You are viewing a plain text version of this content. The canonical link for it is here.
Posted to users@kafka.apache.org by Edvard Fagerholm <ed...@gmail.com> on 2023/06/08 10:29:16 UTC

Partition stickiness on consumer group rebalance?

Hello,

I couldn't find an answer in the documentation to the following. If a new
machine joins a consumer group and Kafka triggers a rebalance, will it
randomly reassign partitions or will it hand over partitions from existing
consumers to the newly joined one? In other words, will it attempt to move
as few partitions as possible between consumers?

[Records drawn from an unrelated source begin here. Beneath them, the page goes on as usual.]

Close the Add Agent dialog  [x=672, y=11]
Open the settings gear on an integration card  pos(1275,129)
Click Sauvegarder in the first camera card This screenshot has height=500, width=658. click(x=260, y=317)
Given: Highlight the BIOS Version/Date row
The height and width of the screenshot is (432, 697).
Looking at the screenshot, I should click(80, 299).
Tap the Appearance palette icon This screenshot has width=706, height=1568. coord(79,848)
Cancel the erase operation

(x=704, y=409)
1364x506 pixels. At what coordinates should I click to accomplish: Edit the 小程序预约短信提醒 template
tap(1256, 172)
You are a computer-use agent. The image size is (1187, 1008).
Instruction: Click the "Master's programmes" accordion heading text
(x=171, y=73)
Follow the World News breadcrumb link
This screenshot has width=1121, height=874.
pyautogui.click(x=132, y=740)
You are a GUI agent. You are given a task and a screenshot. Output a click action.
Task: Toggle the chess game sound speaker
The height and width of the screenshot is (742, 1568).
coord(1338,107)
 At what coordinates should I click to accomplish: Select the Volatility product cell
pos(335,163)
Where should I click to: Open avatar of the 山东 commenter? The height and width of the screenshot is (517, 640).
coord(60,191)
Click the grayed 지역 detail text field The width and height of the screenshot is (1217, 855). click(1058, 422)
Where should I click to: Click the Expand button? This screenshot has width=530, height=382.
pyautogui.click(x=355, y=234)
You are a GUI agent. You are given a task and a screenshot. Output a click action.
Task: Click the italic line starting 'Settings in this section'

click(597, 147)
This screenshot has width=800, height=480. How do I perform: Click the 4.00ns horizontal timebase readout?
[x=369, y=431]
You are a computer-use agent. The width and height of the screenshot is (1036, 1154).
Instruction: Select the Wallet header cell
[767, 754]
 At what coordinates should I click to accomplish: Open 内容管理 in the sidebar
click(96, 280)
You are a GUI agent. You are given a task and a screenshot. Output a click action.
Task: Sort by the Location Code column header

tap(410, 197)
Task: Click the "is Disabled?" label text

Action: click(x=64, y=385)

The main implications of this is local in-memory caches and scaling up the
number of machines in a consumer group, since the scaling up operation will
require nuking any local caches for the partitions that were moved. This
would cause a spike on any DBs that are being cached on the consumers.

Best,
Edvard

Re: Partition stickiness on consumer group rebalance?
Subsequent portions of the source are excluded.